EXERCISE INSTRUCTIONS:
The records are to be copied in their entirety, exactly as given.

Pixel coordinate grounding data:
··········

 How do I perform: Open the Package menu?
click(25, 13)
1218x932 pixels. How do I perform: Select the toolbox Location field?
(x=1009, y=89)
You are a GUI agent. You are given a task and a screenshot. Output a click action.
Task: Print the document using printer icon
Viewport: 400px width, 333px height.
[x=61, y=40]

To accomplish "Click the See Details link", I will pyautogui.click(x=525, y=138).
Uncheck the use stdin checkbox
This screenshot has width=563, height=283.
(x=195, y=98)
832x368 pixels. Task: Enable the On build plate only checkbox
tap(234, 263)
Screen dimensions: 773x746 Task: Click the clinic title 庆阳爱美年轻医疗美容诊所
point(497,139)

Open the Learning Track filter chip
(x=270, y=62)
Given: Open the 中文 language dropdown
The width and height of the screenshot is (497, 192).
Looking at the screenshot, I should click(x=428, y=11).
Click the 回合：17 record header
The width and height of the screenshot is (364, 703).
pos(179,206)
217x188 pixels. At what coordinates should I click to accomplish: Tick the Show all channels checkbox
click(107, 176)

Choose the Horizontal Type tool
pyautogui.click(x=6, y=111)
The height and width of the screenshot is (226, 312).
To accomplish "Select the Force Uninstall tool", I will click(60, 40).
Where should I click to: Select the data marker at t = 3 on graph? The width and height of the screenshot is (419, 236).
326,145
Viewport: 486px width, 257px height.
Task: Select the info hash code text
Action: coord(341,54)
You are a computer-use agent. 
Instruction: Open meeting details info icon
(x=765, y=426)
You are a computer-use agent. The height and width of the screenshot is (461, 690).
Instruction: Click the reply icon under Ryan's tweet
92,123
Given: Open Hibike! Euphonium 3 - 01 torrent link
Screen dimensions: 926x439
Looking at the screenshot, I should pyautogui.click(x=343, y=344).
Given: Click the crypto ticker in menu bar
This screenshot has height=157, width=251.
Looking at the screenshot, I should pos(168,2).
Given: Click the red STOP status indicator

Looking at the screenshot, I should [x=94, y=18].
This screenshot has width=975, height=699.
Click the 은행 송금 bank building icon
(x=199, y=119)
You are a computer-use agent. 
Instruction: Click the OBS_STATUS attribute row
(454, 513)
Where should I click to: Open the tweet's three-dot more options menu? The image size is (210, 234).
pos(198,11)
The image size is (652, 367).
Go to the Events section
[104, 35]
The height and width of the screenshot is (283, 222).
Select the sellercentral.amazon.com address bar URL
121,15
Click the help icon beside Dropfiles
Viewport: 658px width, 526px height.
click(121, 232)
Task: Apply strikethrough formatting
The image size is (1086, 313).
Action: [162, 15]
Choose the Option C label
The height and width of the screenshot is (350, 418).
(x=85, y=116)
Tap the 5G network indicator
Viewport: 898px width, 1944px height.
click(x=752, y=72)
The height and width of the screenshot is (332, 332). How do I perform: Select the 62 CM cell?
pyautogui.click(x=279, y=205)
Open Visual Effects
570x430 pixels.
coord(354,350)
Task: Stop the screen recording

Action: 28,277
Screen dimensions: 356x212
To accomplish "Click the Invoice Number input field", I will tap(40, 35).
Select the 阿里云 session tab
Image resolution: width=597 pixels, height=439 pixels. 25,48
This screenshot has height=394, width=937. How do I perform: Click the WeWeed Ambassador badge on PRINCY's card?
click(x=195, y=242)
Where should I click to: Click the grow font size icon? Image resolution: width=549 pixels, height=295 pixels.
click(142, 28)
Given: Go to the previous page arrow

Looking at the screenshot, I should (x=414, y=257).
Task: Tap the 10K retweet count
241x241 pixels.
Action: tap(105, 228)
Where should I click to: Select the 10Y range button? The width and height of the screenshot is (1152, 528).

··········

WRITTEN RESPONSE:
 How do I perform: Open the Package menu?
click(25, 13)
1218x932 pixels. How do I perform: Select the toolbox Location field?
(x=1009, y=89)
You are a GUI agent. You are given a task and a screenshot. Output a click action.
Task: Print the document using printer icon
Viewport: 400px width, 333px height.
[x=61, y=40]

To accomplish "Click the See Details link", I will pyautogui.click(x=525, y=138).
Uncheck the use stdin checkbox
This screenshot has width=563, height=283.
(x=195, y=98)
832x368 pixels. Task: Enable the On build plate only checkbox
tap(234, 263)
Screen dimensions: 773x746 Task: Click the clinic title 庆阳爱美年轻医疗美容诊所
point(497,139)

Open the Learning Track filter chip
(x=270, y=62)
Given: Open the 中文 language dropdown
The width and height of the screenshot is (497, 192).
Looking at the screenshot, I should click(x=428, y=11).
Click the 回合：17 record header
The width and height of the screenshot is (364, 703).
pos(179,206)
217x188 pixels. At what coordinates should I click to accomplish: Tick the Show all channels checkbox
click(107, 176)

Choose the Horizontal Type tool
pyautogui.click(x=6, y=111)
The height and width of the screenshot is (226, 312).
To accomplish "Select the Force Uninstall tool", I will click(60, 40).
Where should I click to: Select the data marker at t = 3 on graph? The width and height of the screenshot is (419, 236).
326,145
Viewport: 486px width, 257px height.
Task: Select the info hash code text
Action: coord(341,54)
You are a computer-use agent. 
Instruction: Open meeting details info icon
(x=765, y=426)
You are a computer-use agent. The height and width of the screenshot is (461, 690).
Instruction: Click the reply icon under Ryan's tweet
92,123
Given: Open Hibike! Euphonium 3 - 01 torrent link
Screen dimensions: 926x439
Looking at the screenshot, I should pyautogui.click(x=343, y=344).
Given: Click the crypto ticker in menu bar
This screenshot has height=157, width=251.
Looking at the screenshot, I should pos(168,2).
Given: Click the red STOP status indicator

Looking at the screenshot, I should [x=94, y=18].
This screenshot has width=975, height=699.
Click the 은행 송금 bank building icon
(x=199, y=119)
You are a computer-use agent. 
Instruction: Click the OBS_STATUS attribute row
(454, 513)
Where should I click to: Open the tweet's three-dot more options menu? The image size is (210, 234).
pos(198,11)
The image size is (652, 367).
Go to the Events section
[104, 35]
The height and width of the screenshot is (283, 222).
Select the sellercentral.amazon.com address bar URL
121,15
Click the help icon beside Dropfiles
Viewport: 658px width, 526px height.
click(121, 232)
Task: Apply strikethrough formatting
The image size is (1086, 313).
Action: [162, 15]
Choose the Option C label
The height and width of the screenshot is (350, 418).
(x=85, y=116)
Tap the 5G network indicator
Viewport: 898px width, 1944px height.
click(x=752, y=72)
The height and width of the screenshot is (332, 332). How do I perform: Select the 62 CM cell?
pyautogui.click(x=279, y=205)
Open Visual Effects
570x430 pixels.
coord(354,350)
Task: Stop the screen recording

Action: 28,277
Screen dimensions: 356x212
To accomplish "Click the Invoice Number input field", I will tap(40, 35).
Select the 阿里云 session tab
Image resolution: width=597 pixels, height=439 pixels. 25,48
This screenshot has height=394, width=937. How do I perform: Click the WeWeed Ambassador badge on PRINCY's card?
click(x=195, y=242)
Where should I click to: Click the grow font size icon? Image resolution: width=549 pixels, height=295 pixels.
click(142, 28)
Given: Go to the previous page arrow

Looking at the screenshot, I should (x=414, y=257).
Task: Tap the 10K retweet count
241x241 pixels.
Action: tap(105, 228)
Where should I click to: Select the 10Y range button? The width and height of the screenshot is (1152, 528).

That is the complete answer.